_Given records_:
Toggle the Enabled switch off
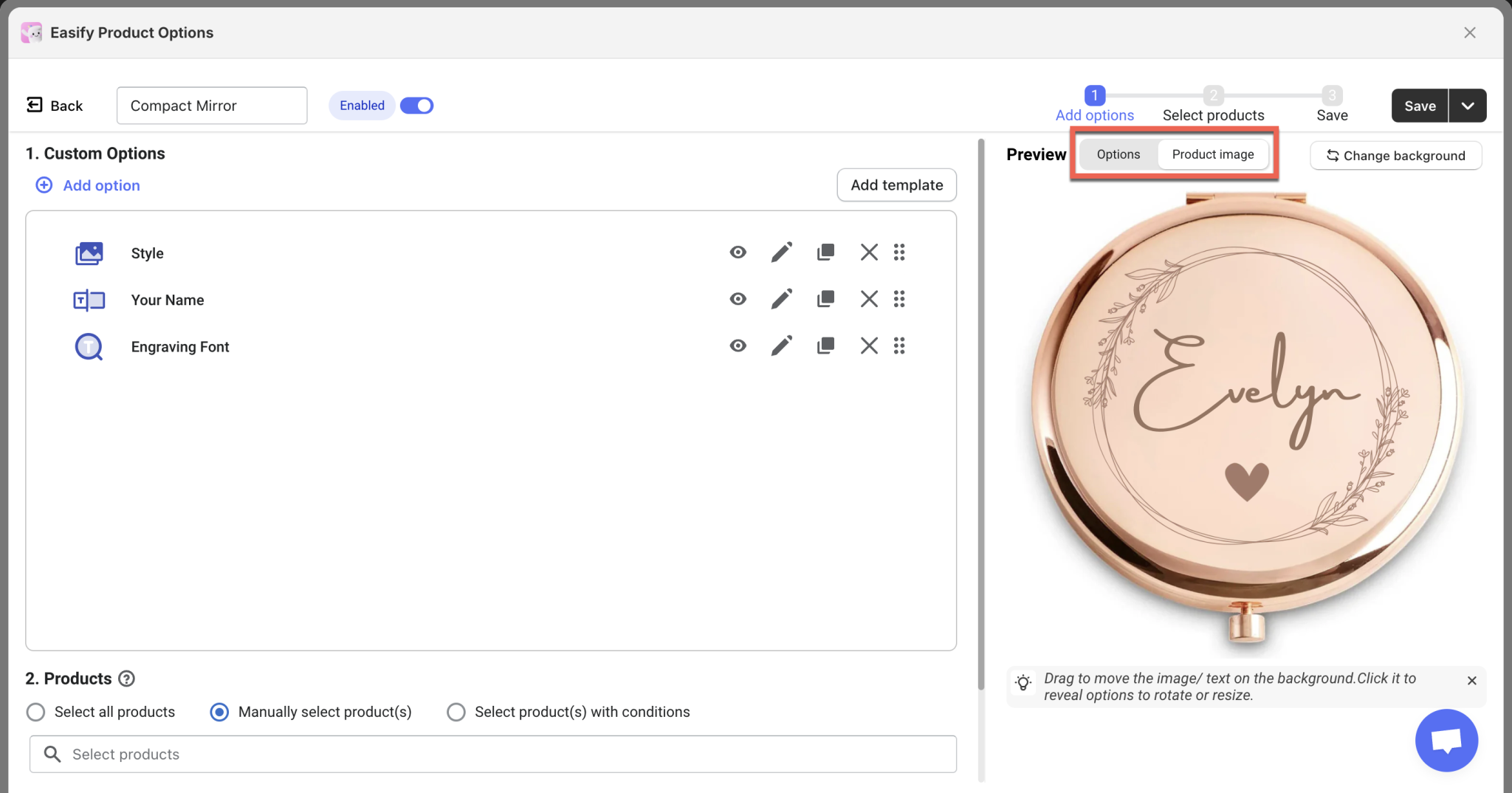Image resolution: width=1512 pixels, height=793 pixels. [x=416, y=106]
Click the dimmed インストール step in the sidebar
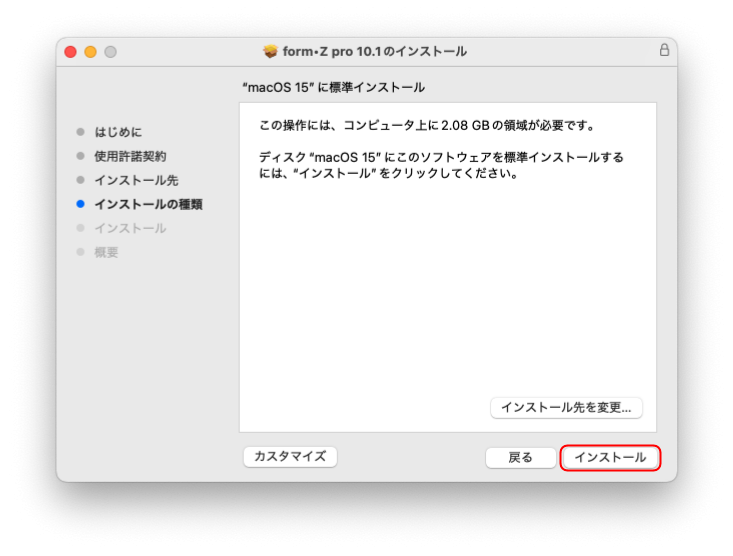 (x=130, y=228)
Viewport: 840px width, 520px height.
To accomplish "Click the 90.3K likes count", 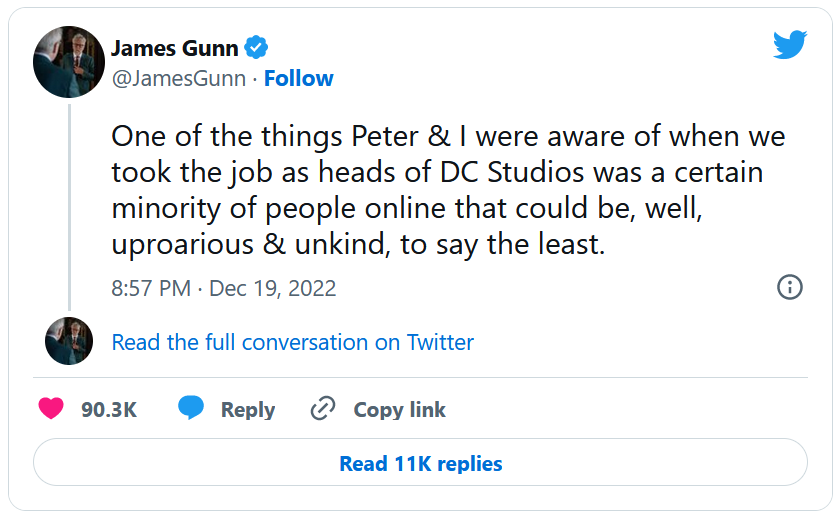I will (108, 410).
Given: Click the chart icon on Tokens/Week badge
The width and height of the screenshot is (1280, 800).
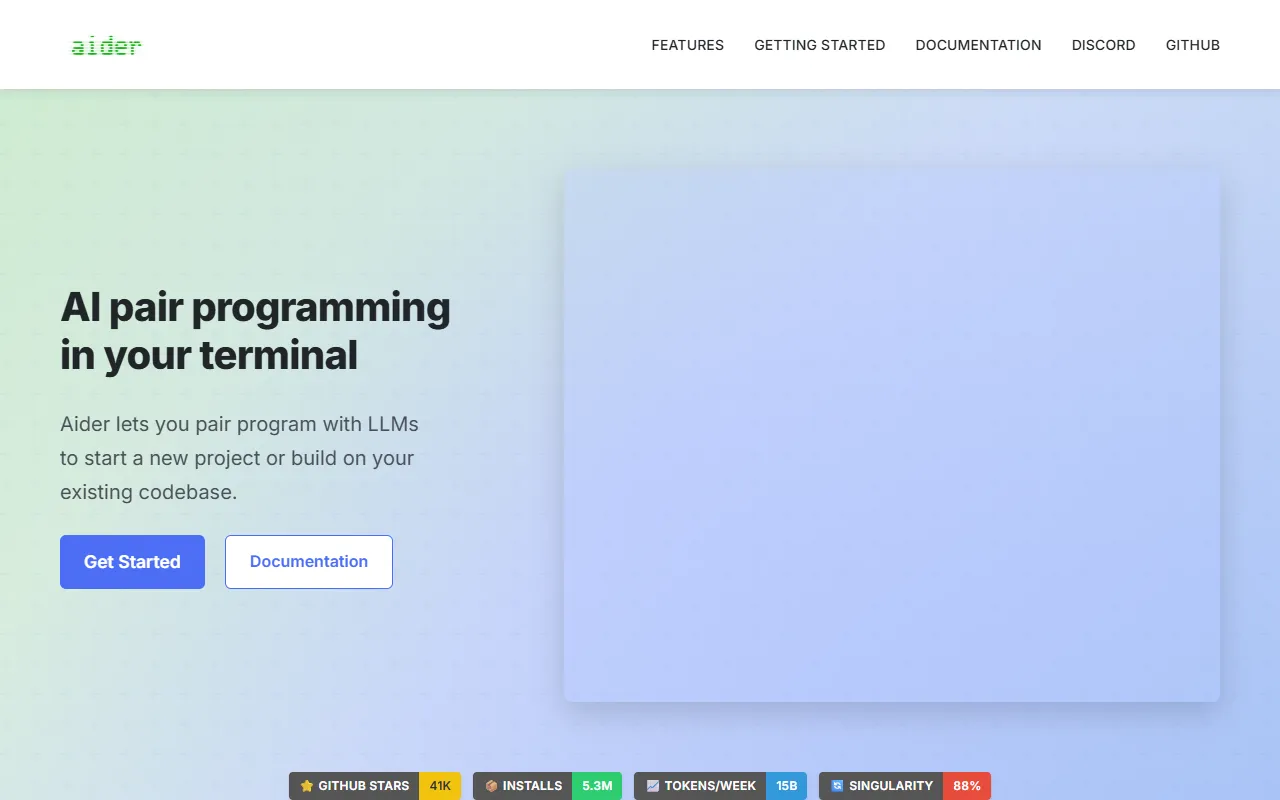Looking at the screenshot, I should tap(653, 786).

_Exercise requirements_:
Could you return each line, unchanged, from the line containing "Given: Click the" through the last line of the entries above, leaving out the pictures?

_Exercise solution_:
Given: Click the chart icon on Tokens/Week badge
The width and height of the screenshot is (1280, 800).
Looking at the screenshot, I should tap(653, 786).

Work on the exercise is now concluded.